Ninety-five percent of cysts are benign, and as a 26-year-old woman with no family history of ovarian cancer, I had a relatively low risk of developing it—but the possibility was always on my mind. Not helping matters were my limited options: have surgery, or do nothing. “We try to wait it out and monitor a cyst before we do the surgery,” says Dr.

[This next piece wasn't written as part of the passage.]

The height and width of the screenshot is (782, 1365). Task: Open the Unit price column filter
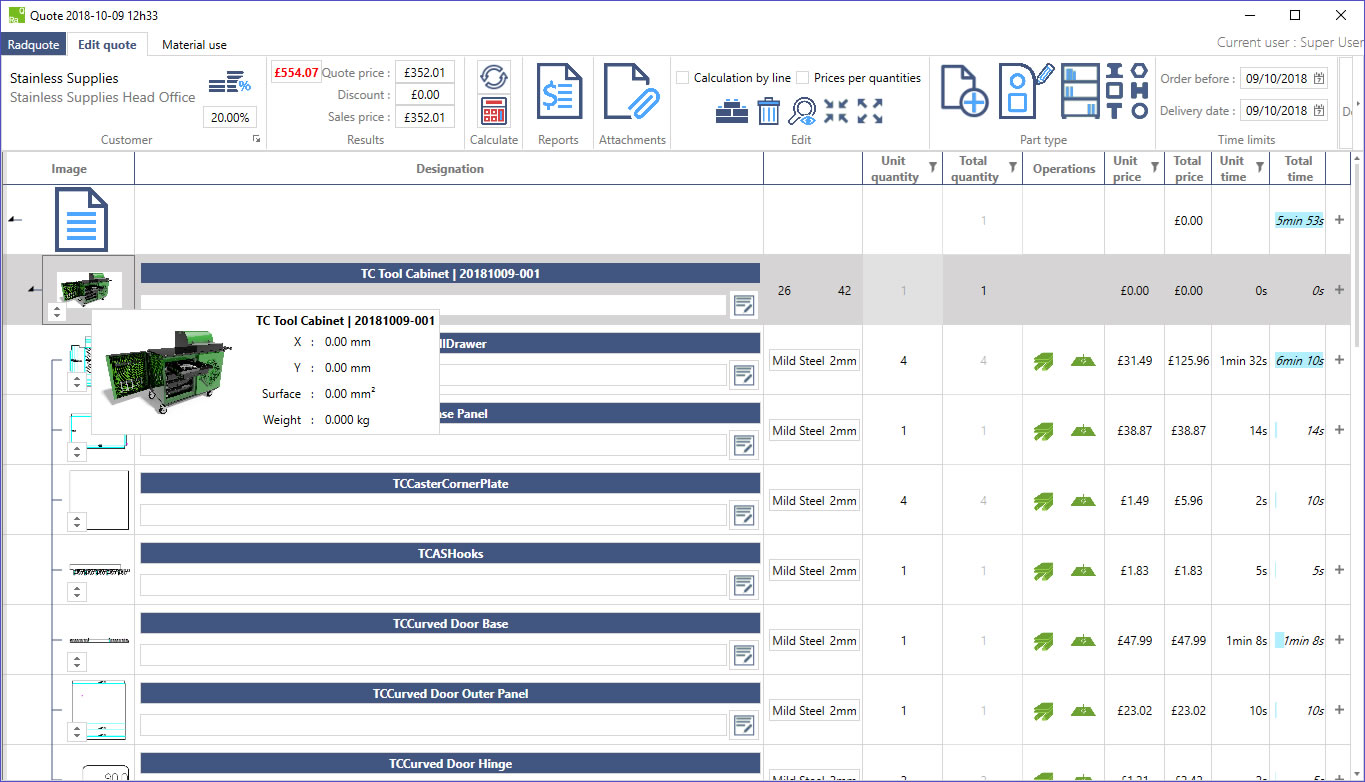pyautogui.click(x=1155, y=167)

Sony Singh, director of minimally invasive gynecology at The Ottawa Hospital. “But if they are more than four or five centimetres, getting bigger or causing problems, we may need to remove them surgically.” That made my decision easy: My cyst, nestled on my left ovary, was already a very impressive nine centimetres in diameter—the size of a regulation softball—and yet I had never felt a thing.

More than 21,000 ovarian cyst removals—called cystectomies—are performed across Canada each year. Many doctors still perform traditional surgery to remove cysts. But, says Singh: “almost all cases should be done laparoscopically”—that is, performed through small incisions with the aid of a tiny camera.

That’s what I had. After being put to sleep with a general anesthetic, my abdomen was inflated with carbon dioxide, making a tent of space for the doctors to work in. “We very delicately dissect the cyst wall from the ovary,” explains Shepherd, who completed her fellowship in advanced laparoscopic surgery. The cyst is drained and the surgeon drags its wall out like a deflated balloon. (Smaller cysts are not dealt with surgically; if they are found during laparoscopy, they are usually left alone.)

My surgery took an hour on the operating table and two more sleeping it off. They ran an immediate biopsy on the cyst, just to be sure, and it was gloriously benign. I could finally relax. I was sore, mostly from the CO2 moving up my chest cavity afterwards, but I was fully functional a few days later.

It’s been almost a year now since I had my cyst removed. The tiny scars on my stomach have faded and my ovaries are business as usual—but these days I insist on having an ultrasound along with my yearly Pap test. And this time, should another pesky cyst appear, I know there’s likely no reason to cry about it.